William Rose Benét (February 2, 1886 – May 4, 1950) was an American poet, writer, and editor. He was the older brother of Stephen Vincent Benét.

Early life and education
He was born in Brooklyn, New York, the son of Col. James Walker Benét and his wife, Frances Neill (née Rose), and grandson of Brigadier General Stephen Vincent Benét. He was educated The Albany Academy in Albany, NY and at Sheffield Scientific School of Yale University, graduating with a Ph.B. in 1907. At Yale, he edited and contributed light verse to campus humor magazine The Yale Record. 

Benét came to California in 1909 where his father was stationed as a commander of the Benicia Arsenal in Benicia. He arrived at the Carmel-by-the-Sea writers' colony and stayed with, roommate and fried, Sinclair Lewis. Lewis and Benét left Carmel after six months.

Career
He began the Saturday Review of Literature in 1924 and continued to edit and write for it until his death.

In 1942, he was awarded the Pulitzer Prize for Poetry for his book of autobiographical verse, The Dust Which Is God (1941). His brother Stephen Vincent Benét was awarded the same prize two years later in 1944.

Benét is also the author of The Reader's Encyclopedia, a standard American guide to world literature.

Today he is perhaps best known as the author of "The Skater of Ghost Lake," a poem frequently assigned in American schools for its use of onomatopoeia and rhythm as well as its tone of dark mystery.

Personal life
Benét married four times. First, on September 3, 1912, he married Teresa Frances Thompson, with whom he had three children (James Walker Benét (1914-2012), Frances Rosemary Benét, and Kathleen Anne Benét). Teresa died in 1919.
Benét's second wife, whom he married on October 5, 1923, was poet Elinor Wylie. She died in 1928.
Benét's third wife, whom he married on March 15, 1932, was Lora Baxter. They divorced in 1937. 
Benét's fourth wife, and widow, was children's writer Marjorie Flack. They were married from June 22, 1941, until his death in 1950.

Benét's son, James Walker Benét, fought in the Abraham Lincoln Brigade and was the author of two suspense novels and a guidebook to the San Francisco Bay Area.

Works
 Merchants of Cathay (1913)
 The Great White Wall: A Poem (1916)
 Perpetual Light: A Memorial (1919)

* **SHORT TASK A**
Filter the records and copy each line that contains the word "pohár", treating uppercase and lowercase as different.
The records below are unrelated to the biography of William Rose Benét.

* **SUPPLIED RECORDS**

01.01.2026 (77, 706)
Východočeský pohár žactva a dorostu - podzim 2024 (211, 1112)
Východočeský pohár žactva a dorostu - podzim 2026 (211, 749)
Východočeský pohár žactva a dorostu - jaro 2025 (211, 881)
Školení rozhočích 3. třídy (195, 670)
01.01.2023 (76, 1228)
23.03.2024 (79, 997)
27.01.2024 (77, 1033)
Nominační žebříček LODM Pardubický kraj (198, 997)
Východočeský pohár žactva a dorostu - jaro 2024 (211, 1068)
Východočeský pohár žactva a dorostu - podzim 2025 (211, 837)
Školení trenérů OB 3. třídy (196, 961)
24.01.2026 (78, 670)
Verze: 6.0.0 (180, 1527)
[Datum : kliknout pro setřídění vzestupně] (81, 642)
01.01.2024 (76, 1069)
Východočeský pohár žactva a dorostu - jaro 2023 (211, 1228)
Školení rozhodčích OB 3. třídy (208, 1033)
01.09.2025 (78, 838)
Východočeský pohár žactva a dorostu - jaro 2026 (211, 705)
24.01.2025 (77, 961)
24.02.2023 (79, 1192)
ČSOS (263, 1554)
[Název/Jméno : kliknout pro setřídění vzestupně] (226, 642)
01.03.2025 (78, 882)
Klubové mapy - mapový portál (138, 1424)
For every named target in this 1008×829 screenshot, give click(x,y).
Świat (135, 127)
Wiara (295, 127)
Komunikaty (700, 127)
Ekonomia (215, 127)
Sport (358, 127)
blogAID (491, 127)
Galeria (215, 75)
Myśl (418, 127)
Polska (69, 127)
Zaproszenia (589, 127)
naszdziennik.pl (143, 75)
---
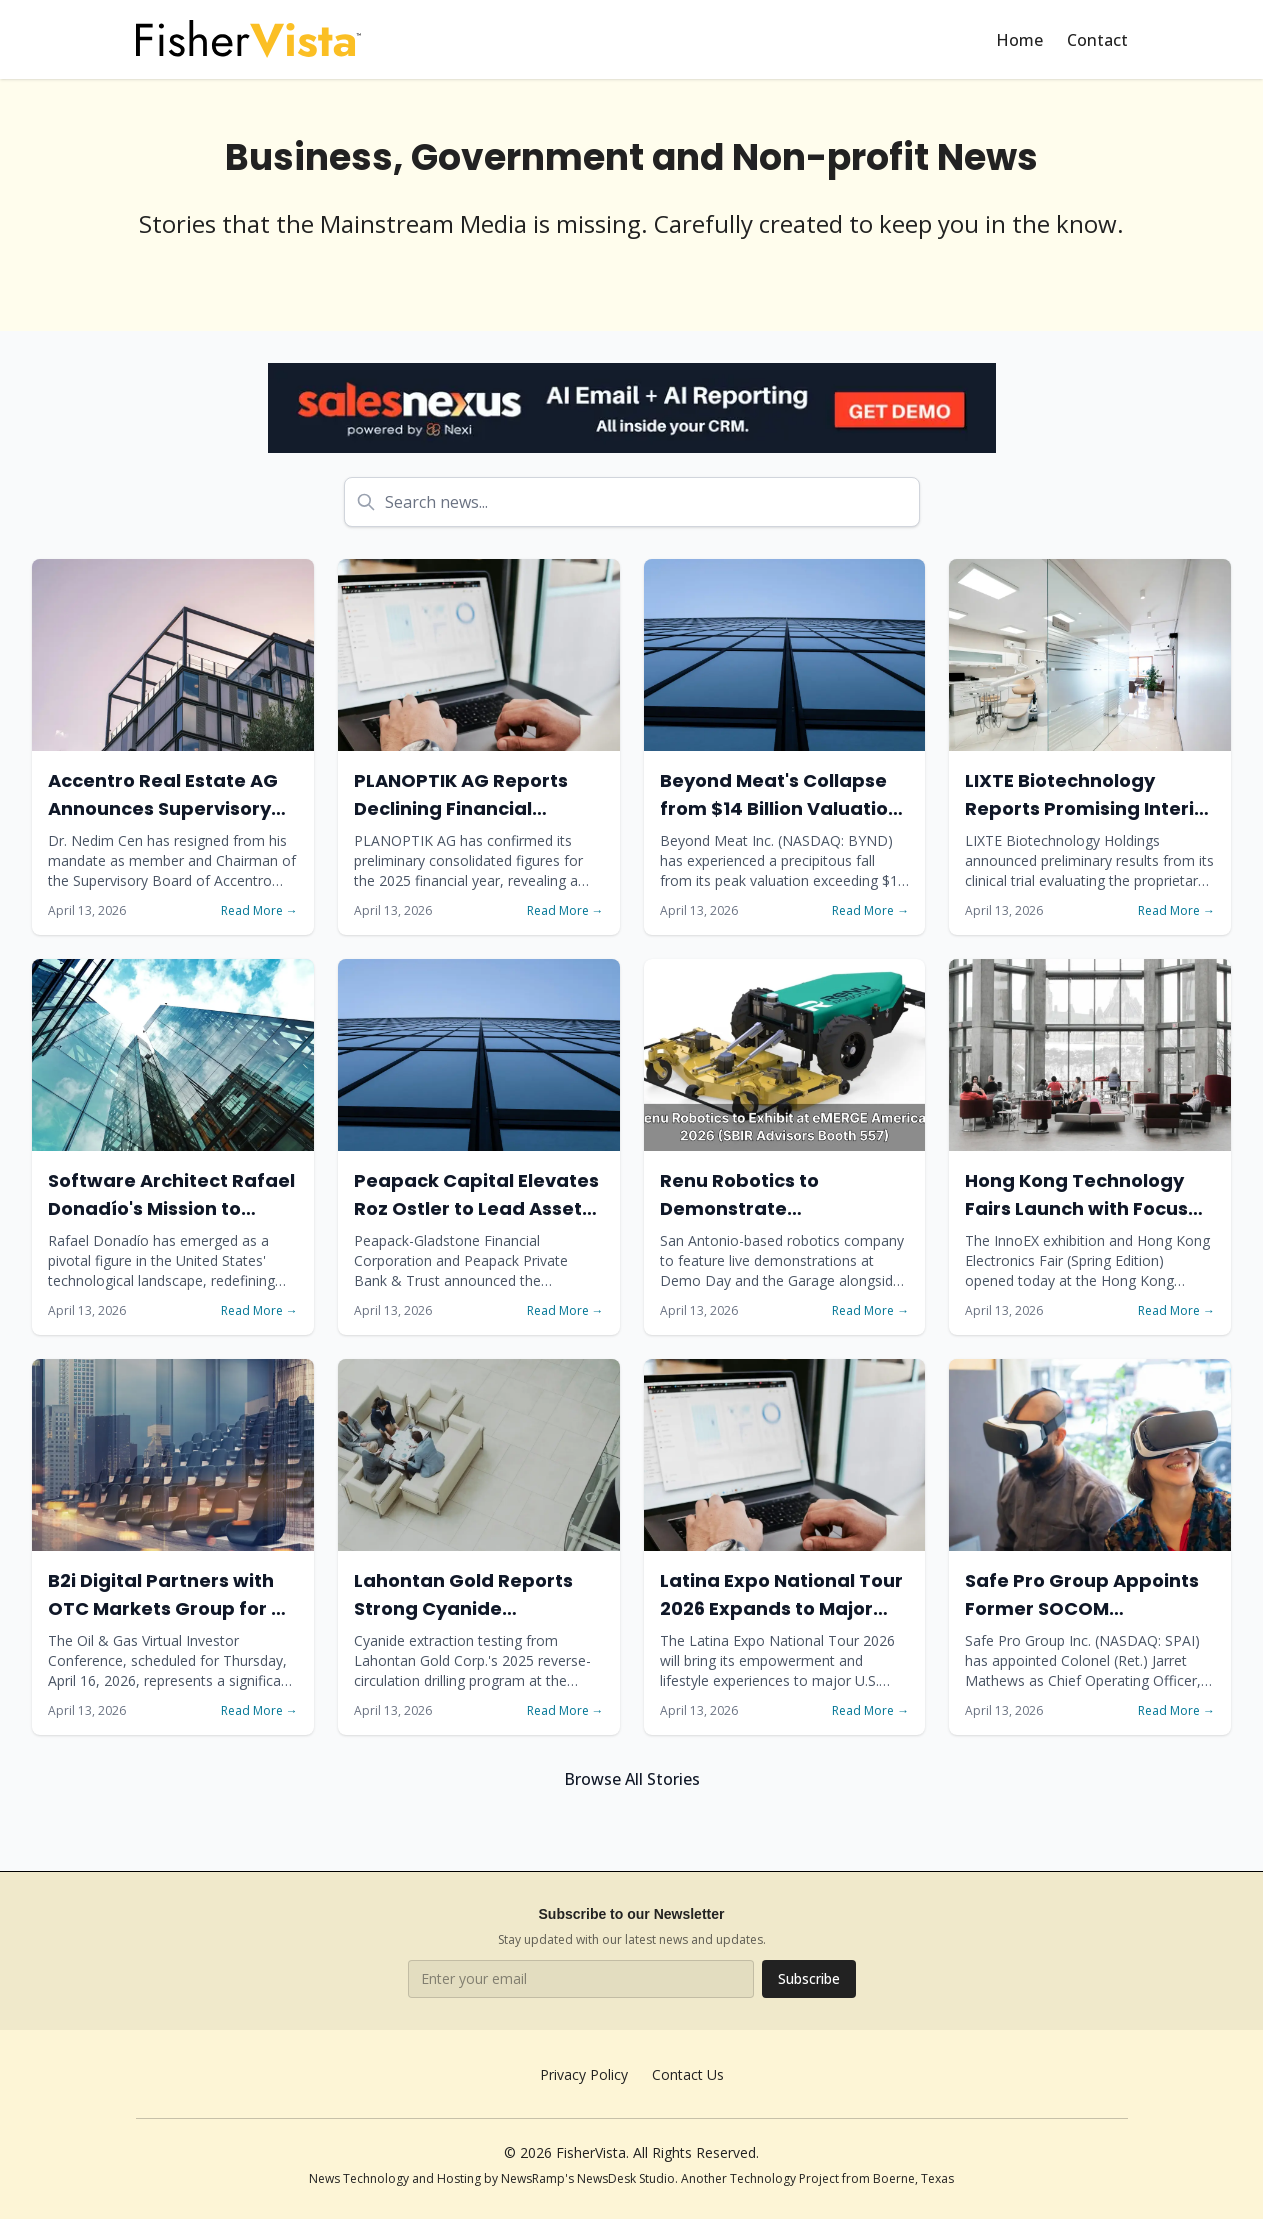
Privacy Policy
--
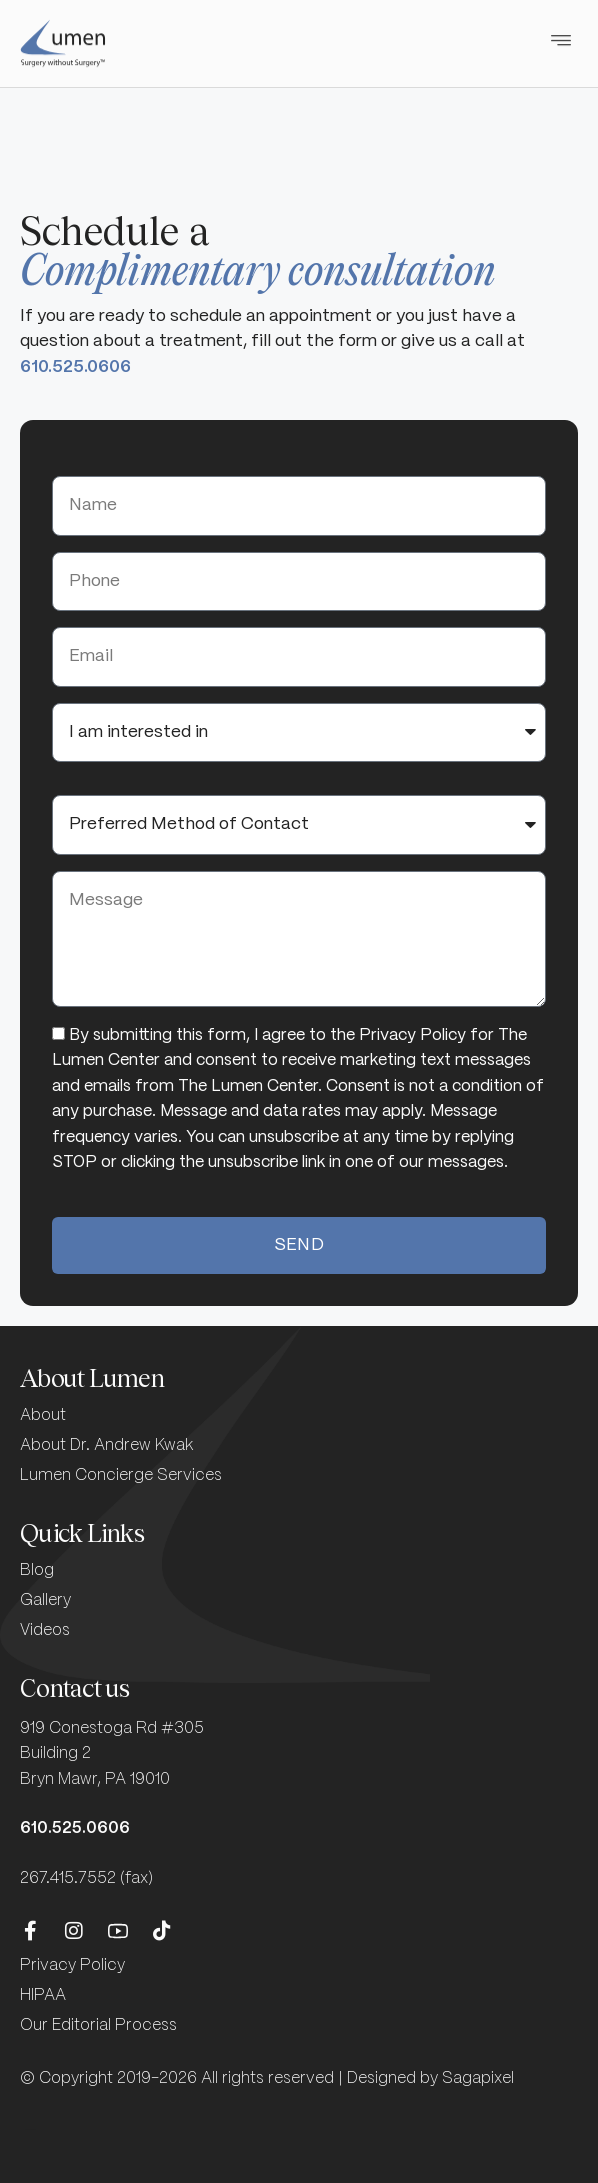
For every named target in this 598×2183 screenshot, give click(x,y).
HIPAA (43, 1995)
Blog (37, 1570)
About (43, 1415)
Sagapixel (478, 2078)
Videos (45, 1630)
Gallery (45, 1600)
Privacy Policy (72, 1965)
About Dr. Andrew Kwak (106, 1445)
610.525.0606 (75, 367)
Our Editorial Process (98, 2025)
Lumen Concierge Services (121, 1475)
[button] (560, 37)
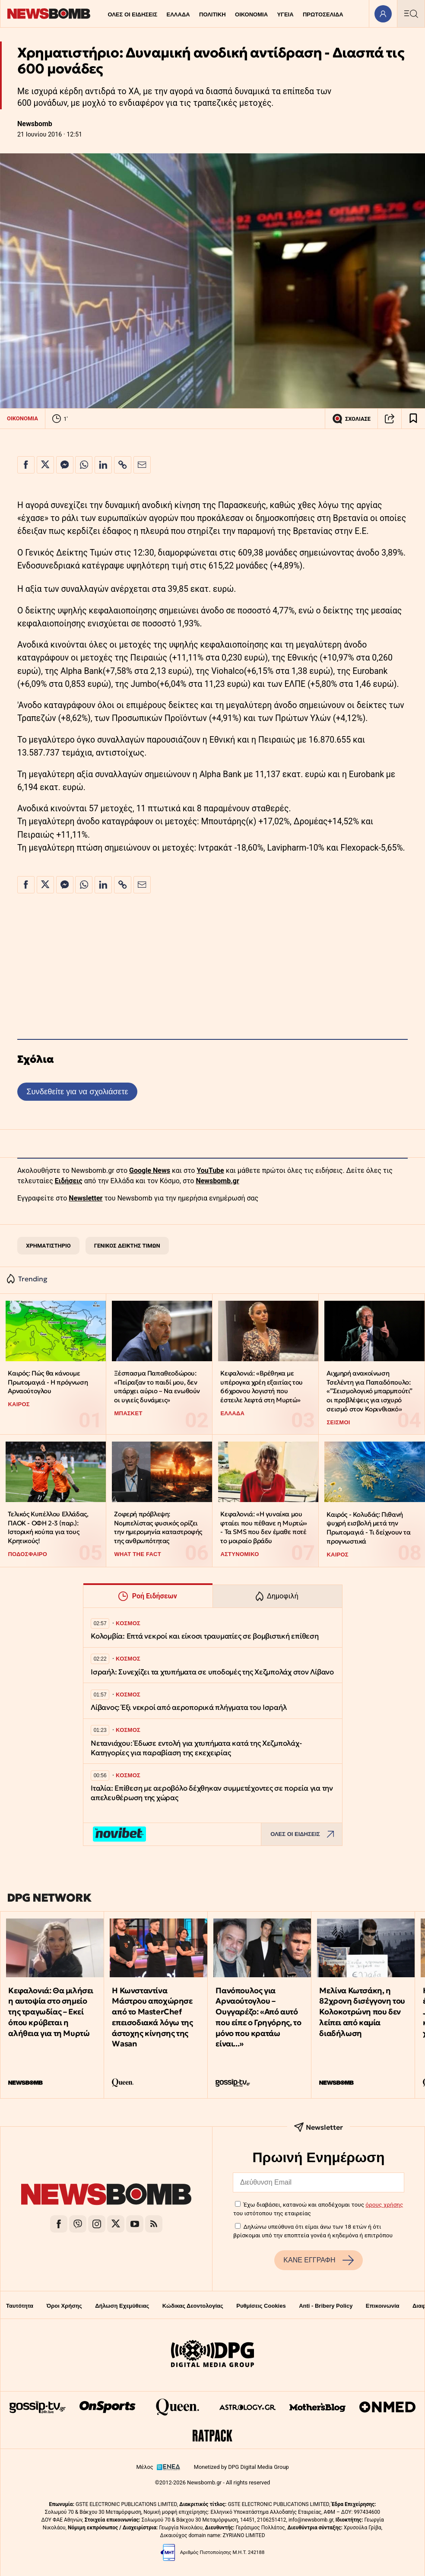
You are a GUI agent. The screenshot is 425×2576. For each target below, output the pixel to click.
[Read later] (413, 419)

* **SHORT TASK B**
Continue the biography of William Rose Benét from the point where it stops.

* **ANSWER A**
Východočeský pohár žactva a dorostu - podzim 2024 (211, 1112)
Východočeský pohár žactva a dorostu - podzim 2026 (211, 749)
Východočeský pohár žactva a dorostu - jaro 2025 (211, 881)
Východočeský pohár žactva a dorostu - jaro 2024 (211, 1068)
Východočeský pohár žactva a dorostu - podzim 2025 (211, 837)
Východočeský pohár žactva a dorostu - jaro 2023 (211, 1228)
Východočeský pohár žactva a dorostu - jaro 2026 (211, 705)

* **ANSWER B**
 Moons of Grandeur: A Book of Poems (1920)
 Dry Points: Studies in Black and White (1921)
 The Flying King of Kurio: A Story of Children (1926)
 Wild Goslings: A Selection of Fugitive Pieces (1927)
 Starry Harness (1933)
 Pocket University: Guide to Daily Reading (1934)
 Golden Fleece: A Collection of Poems and Ballads Old and New (1935)
 Great Poems of the English Language (1936)
 Mother Goose: A Comprehensive Collection of the Rhymes (1936)
 Mad Blake: A Poem (1937)
 Day of Deliverance: A Book of Poems in Wartime (1940)
 The Dust Which is God: A Novel in Verse (1941)
 The Stairway of Surprise: Poems (1947)
 Timothy's Angels, Verse (1947)
  The Spirit of the Scene (1951)
 The First Person Singular (1971)
 The Prose and Poetry of Elinor Wylie (1974)

References

Bulletin of Yale University, Obituary Record of Graduate of the Undergraduate Schools Deceased During the Year 1949–1950, series 47, number 109, 1 January 1951, page 170–1.

External links
 
 
 
  
 
  Perpetual Light by William Rose Benet
 William Rose Benét Papers. Yale Collection of American Literature, Beinecke Rare Book and Manuscript Library.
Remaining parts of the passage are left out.